As the name indicates, strategy is involved here, but really at its core, Forsaken Fortress Strategy is a resource management and survival game. There are some big ideas bubbling just beneath the surface, though the indie nature of the development team does force them to scale it back a bit.
This is a somewhat smallish game, though there are a trio of modes of play. Challenge is focused on escaping the city while the Free mode is geared towards making things more challenging, but really Survival is when Forsaken Fortress Strategy is at its best. In this mode, you attempt to survive for twenty days – no small task.
The visuals are pretty simple, but there are some nice touches to be had that range from a fully movable camera to animations that depict different jobs and states of well-being. The sound effects are also simple, but they mesh nicely with the soundtrack to create a an almost haunting and often tense atmosphere. On the whole, the presentation will not blow anyone away, but it is solid and helps to deliver the game’s mechanics effectively (though there is a lack of intuitiveness in some of the controls and understanding what certain skills do – these things can all be a bit too vague at times).
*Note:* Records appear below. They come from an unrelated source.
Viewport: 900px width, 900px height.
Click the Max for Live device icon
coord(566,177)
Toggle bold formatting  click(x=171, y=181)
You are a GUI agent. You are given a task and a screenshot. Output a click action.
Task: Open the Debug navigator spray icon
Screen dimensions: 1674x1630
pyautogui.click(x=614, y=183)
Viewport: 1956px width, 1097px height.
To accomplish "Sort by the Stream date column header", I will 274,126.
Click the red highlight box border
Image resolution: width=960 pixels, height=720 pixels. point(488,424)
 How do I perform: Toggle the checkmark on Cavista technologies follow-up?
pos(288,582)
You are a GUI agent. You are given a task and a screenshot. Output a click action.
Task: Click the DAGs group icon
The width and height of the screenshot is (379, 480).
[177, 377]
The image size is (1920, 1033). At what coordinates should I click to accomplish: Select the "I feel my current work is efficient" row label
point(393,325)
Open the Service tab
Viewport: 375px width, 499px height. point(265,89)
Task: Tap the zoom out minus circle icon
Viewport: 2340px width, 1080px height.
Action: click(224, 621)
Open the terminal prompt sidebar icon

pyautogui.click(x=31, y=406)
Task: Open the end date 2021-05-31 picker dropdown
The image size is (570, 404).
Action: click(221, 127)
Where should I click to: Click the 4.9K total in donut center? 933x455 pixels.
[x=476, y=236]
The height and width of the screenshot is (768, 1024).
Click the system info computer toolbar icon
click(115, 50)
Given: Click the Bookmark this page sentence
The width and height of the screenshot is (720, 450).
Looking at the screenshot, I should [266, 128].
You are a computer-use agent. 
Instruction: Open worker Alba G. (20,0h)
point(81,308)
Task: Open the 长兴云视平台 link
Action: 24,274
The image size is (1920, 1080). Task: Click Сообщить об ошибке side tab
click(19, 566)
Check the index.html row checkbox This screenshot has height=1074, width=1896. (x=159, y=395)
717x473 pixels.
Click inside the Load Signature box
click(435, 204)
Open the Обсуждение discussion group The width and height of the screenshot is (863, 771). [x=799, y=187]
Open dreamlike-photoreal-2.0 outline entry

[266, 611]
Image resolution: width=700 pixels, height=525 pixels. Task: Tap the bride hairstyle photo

The premise is that of survivors in a post-apocalyptic world where your team of plucky survivors have to try and fend off zombies and bandits after a biochemical war has ravaged the lands. The only means of surviving is to explore the world, scavenging for supplies, trying to construct adequate shelters and fending off the bad guys. If all of this sounds awfully familiar, it is because we have seen these types of scenarios used for games dozens of times.
While this overused scenario breeds both familiarity and perhaps disdain depending on your own personal preferences, the meat and potatoes behind the different systems are interesting and should appeal to those who like to try and milk the most out of simulation/strategy games. You will quickly acquire some new people to join your team, and each one has different strengths and weaknesses. Aside from their actual talents, you have to keep an eye on stats such as stamina and morale, or they might not deliver for you come crunch time. You will want to find and upgrade from melee to ranged attacks quickly, because they give you a significant advantage in combat. Bandits tend to be somewhat more organized, while zombies are more straightforward but often stronger in their own way.
Of course, not everything is about battle. You should build improvements to your structures, and this is done by gathering supplies and bringing them back to your encampment. A kitchen can make a tremendous difference when trying to prepare foods to keep people fed and happy. This creates a continuous balancing act, since it is safer to tuck in and remain where you are, but eventually you will need resources again.
So the overall blend of the above elements works pretty well. However, this is an Early Access title and there is still room for improvement. I would like to see a lot more building options eventually, and the camera while good in theory, can be a little touchy at times. I like how you can spin about and see things from just about every angle possible, but it is still a bit rough around the edges. Balance is also a concern, with enemy fights that range from pedestrian to insanely tough. There should be a gentler curve in between those extremes. Last but not least, the enemy AI could probably be improved in some areas (maybe with zombies being just more powerful, but the human bandits better coordinated than they already are). Also, the regrowth rate for thoroughly scavenged areas is often very slow.
All in all Forsaken Fortress Strategy is fun more often than not. It has plenty of rough edges, but from such a small team working on an Early Access game, that is to be expected. There is also quite a bit of potential here for those who enjoy the setting and want something a little more strategic than the all-out-action most post-apocalyptic games provide.